Exposure to media such as radio or television has demonstrated a positive influence on condom use. High levels of media penetration have been associated with emerging cultures of risk prevention through condoms among youth in South Africa, Burkina Faso, Ghana, Malawi and Uganda.49,136 However, Eaton et al.,63 based on their work in South Africa, caution that media messages may be confusing and difficult to understand. In cultures where sex is not in the popular domain of discourse or communication, and different ethnic groups each have their own way of speaking about sexuality and condom use, it is difficult to craft messages that are readily and uniformly understood.
Access to condoms may also be an issue. With the exception of remote rural areas, studies at the individual level rarely identify access as problematic.113 At the country and regional level, however, availability and access may be issues. Shelton and Johnston,137 using data from United Nations Population Fund and United States Agency for International Development, examined the availability of condoms across SSA. Combining the number of condoms provided by donor agencies and purchased by countries’ own funds, they estimated a total of 724 million condoms were available across SSA in the year 1999. This amounted to 4.6 condoms a year for each man aged 15–59 years. Clearly, these numbers are inadequate. Access is particularly difficult in rural areas where health facilities providing condoms may be many kilometres away and visits are typically only made in times of illness – leaving only the possibility of purchasing condoms from private vendors. In addition, youth in both Tanzania82 and South Africa63,74 have complained of treatment by clinic staff.
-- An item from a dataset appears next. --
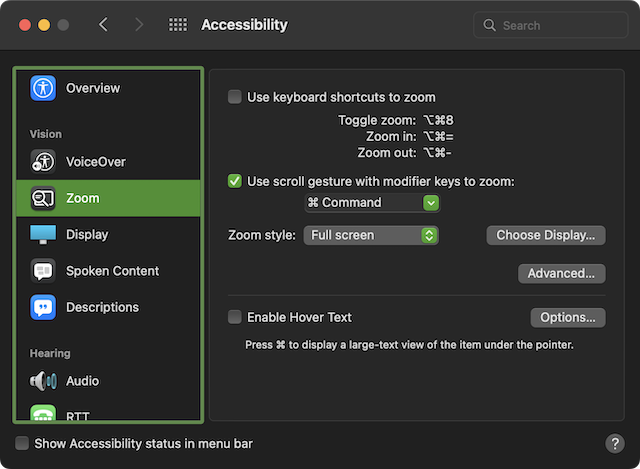Viewport: 640px width, 469px height.
Task: Click the Overview accessibility icon
Action: pos(43,88)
Girls and young women report being chastised when they request condoms. They fear rumors and gossip about their clinic visit will affect their reputation in the community and reach their parents, resulting in punishment. In their study in Botswana, Meekers and colleagues138 found that youth chose private purchase over public clinic access to condoms because of the treatment they received and difficulties they encountered in public access.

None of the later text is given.